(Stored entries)
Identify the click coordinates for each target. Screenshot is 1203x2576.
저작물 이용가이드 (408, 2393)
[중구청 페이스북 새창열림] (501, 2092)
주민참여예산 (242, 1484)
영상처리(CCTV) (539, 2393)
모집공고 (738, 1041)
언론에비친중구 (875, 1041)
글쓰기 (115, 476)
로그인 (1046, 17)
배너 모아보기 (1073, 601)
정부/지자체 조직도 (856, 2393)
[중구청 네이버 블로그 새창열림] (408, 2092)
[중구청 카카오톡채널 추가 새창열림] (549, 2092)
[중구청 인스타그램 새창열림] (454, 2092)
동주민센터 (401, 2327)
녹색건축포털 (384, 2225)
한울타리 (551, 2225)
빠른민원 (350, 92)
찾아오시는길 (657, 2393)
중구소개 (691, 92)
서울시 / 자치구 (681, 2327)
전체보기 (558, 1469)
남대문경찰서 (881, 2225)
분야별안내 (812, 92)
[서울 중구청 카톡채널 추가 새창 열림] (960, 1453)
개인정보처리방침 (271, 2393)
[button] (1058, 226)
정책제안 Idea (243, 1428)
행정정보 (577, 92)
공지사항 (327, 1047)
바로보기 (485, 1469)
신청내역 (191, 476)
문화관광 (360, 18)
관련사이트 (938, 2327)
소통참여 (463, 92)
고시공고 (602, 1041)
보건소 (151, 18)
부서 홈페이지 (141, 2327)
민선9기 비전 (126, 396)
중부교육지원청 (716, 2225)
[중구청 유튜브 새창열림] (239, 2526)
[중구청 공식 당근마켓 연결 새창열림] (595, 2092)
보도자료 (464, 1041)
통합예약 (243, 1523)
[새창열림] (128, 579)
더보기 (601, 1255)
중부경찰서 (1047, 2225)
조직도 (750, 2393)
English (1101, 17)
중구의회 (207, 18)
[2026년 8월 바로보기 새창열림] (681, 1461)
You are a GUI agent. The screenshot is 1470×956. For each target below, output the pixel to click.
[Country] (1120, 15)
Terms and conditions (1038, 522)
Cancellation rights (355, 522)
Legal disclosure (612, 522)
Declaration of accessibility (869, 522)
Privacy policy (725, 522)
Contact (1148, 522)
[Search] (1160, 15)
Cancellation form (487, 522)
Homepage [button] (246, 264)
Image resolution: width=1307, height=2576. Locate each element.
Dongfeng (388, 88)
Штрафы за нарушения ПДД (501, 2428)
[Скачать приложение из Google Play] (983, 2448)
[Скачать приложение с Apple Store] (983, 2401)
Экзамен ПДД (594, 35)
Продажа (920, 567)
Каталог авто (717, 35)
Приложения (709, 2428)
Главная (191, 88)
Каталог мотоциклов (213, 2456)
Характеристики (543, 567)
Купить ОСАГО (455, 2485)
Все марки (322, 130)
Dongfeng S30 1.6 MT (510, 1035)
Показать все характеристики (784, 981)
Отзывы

Work required:
Exact repetition of every record is required.

Response:
Identify the click coordinates for each target. Screenshot is 1203x2576.
저작물 이용가이드 (408, 2393)
[중구청 페이스북 새창열림] (501, 2092)
주민참여예산 (242, 1484)
영상처리(CCTV) (539, 2393)
모집공고 (738, 1041)
언론에비친중구 (875, 1041)
글쓰기 (115, 476)
로그인 (1046, 17)
배너 모아보기 (1073, 601)
정부/지자체 조직도 (856, 2393)
[중구청 네이버 블로그 새창열림] (408, 2092)
[중구청 카카오톡채널 추가 새창열림] (549, 2092)
[중구청 인스타그램 새창열림] (454, 2092)
동주민센터 (401, 2327)
녹색건축포털 (384, 2225)
한울타리 (551, 2225)
빠른민원 (350, 92)
찾아오시는길 (657, 2393)
중구소개 (691, 92)
서울시 / 자치구 (681, 2327)
전체보기 (558, 1469)
남대문경찰서 (881, 2225)
분야별안내 (812, 92)
[서울 중구청 카톡채널 추가 새창 열림] (960, 1453)
개인정보처리방침 (271, 2393)
[button] (1058, 226)
정책제안 Idea (243, 1428)
행정정보 (577, 92)
공지사항 (327, 1047)
바로보기 (485, 1469)
신청내역 (191, 476)
문화관광 (360, 18)
관련사이트 (938, 2327)
소통참여 (463, 92)
고시공고 (602, 1041)
보건소 (151, 18)
부서 홈페이지 (141, 2327)
민선9기 비전 (126, 396)
중부교육지원청 (716, 2225)
[중구청 유튜브 새창열림] (239, 2526)
[중구청 공식 당근마켓 연결 새창열림] (595, 2092)
보도자료 (464, 1041)
통합예약 (243, 1523)
[새창열림] (128, 579)
더보기 (601, 1255)
중부경찰서 (1047, 2225)
조직도 (750, 2393)
English (1101, 17)
중구의회 (207, 18)
[2026년 8월 바로보기 새창열림] (681, 1461)
You are a GUI agent. The screenshot is 1470×956. For each target below, output the pixel to click.
[Country] (1120, 15)
Terms and conditions (1038, 522)
Cancellation rights (355, 522)
Legal disclosure (612, 522)
Declaration of accessibility (869, 522)
Privacy policy (725, 522)
Contact (1148, 522)
[Search] (1160, 15)
Cancellation form (487, 522)
Homepage [button] (246, 264)
Image resolution: width=1307, height=2576. Locate each element.
Dongfeng (388, 88)
Штрафы за нарушения ПДД (501, 2428)
[Скачать приложение из Google Play] (983, 2448)
[Скачать приложение с Apple Store] (983, 2401)
Экзамен ПДД (594, 35)
Продажа (920, 567)
Каталог авто (717, 35)
Приложения (709, 2428)
Главная (191, 88)
Каталог мотоциклов (213, 2456)
Характеристики (543, 567)
Купить ОСАГО (455, 2485)
Все марки (322, 130)
Dongfeng S30 1.6 MT (510, 1035)
Показать все характеристики (784, 981)
Отзывы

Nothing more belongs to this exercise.